The same notes but a different symphony

The first thing that struck me about this audio is that they are different to the book. Not only are they abridged but the language is changed to emphasize different points & to be more palatable to the ear. With reading the book, a lot of the stuff flew over my head (e.g. Cholanoflagellates) & I'm glad such things are abridged here.

The second is the presence of Lalla Ward, who seems to cover the large quotations Dawkins often uses in his works & also seems to read the more technical (or rather more mundane) parts of the tales. Having listened to the whole of Origin of Species, I am thankful that the narrator varies a bit as occasionally Dawkins can read things as known that are unknown to his wife (& so read differently).

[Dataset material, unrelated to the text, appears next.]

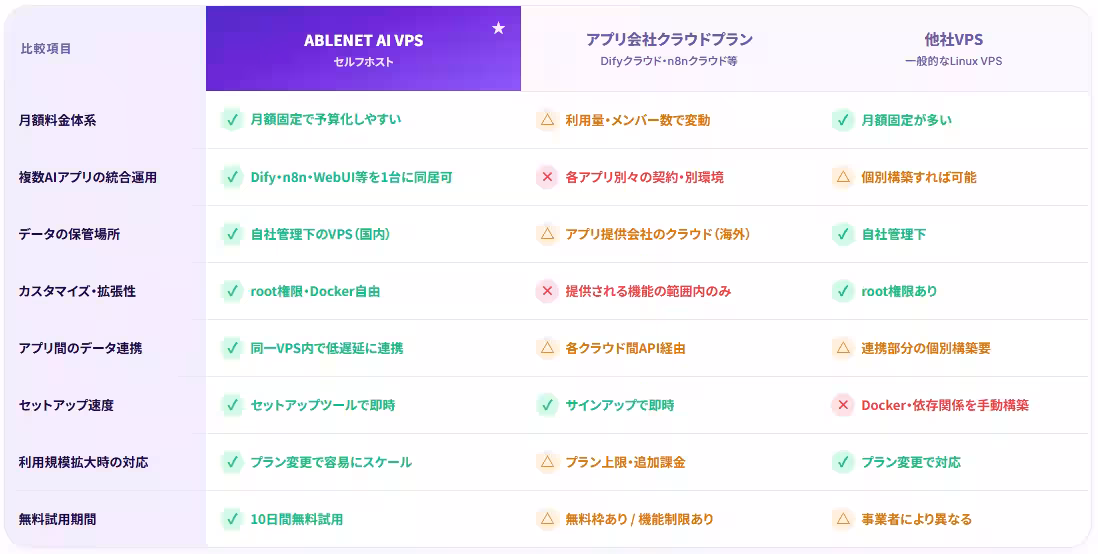Click the green check beside サインアップで即時
This screenshot has height=554, width=1098.
click(547, 405)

In terms of content there is still the rich variety of tales (including my favourite: the Duck-billed Platypus) & I can only recall a few interesting Gambits which have been left out (e.g. Eve evolving 40,000 years before Adam & the Paedomorphosis of Man story).

My one criticism is that the Ancestor's tale is very detailed & involves lots of left-brain work. If you are listening to this in a car (or even typing a review!) then it is hard to fully follow the reasoning. Maybe this is because Men can't multi-task, but I'd be bold enough to suggest that even women may find this difficult...

To conclude then, audio books are often overlooked as a medium & it is to this one's credit that it is adapted to the ear, just as the book is adapted to the eye. If you know of anyone who hasn't read the book then I'd suggest giving them this as a starter, and the hard backed version of the book (with its shiny pictures) as a main course. As one of my fellow reviewers says: 1 copy of this book should be given to every member of mankind, to put the doubts about evolution to rest. Whatever you can do to play your part is to your credit.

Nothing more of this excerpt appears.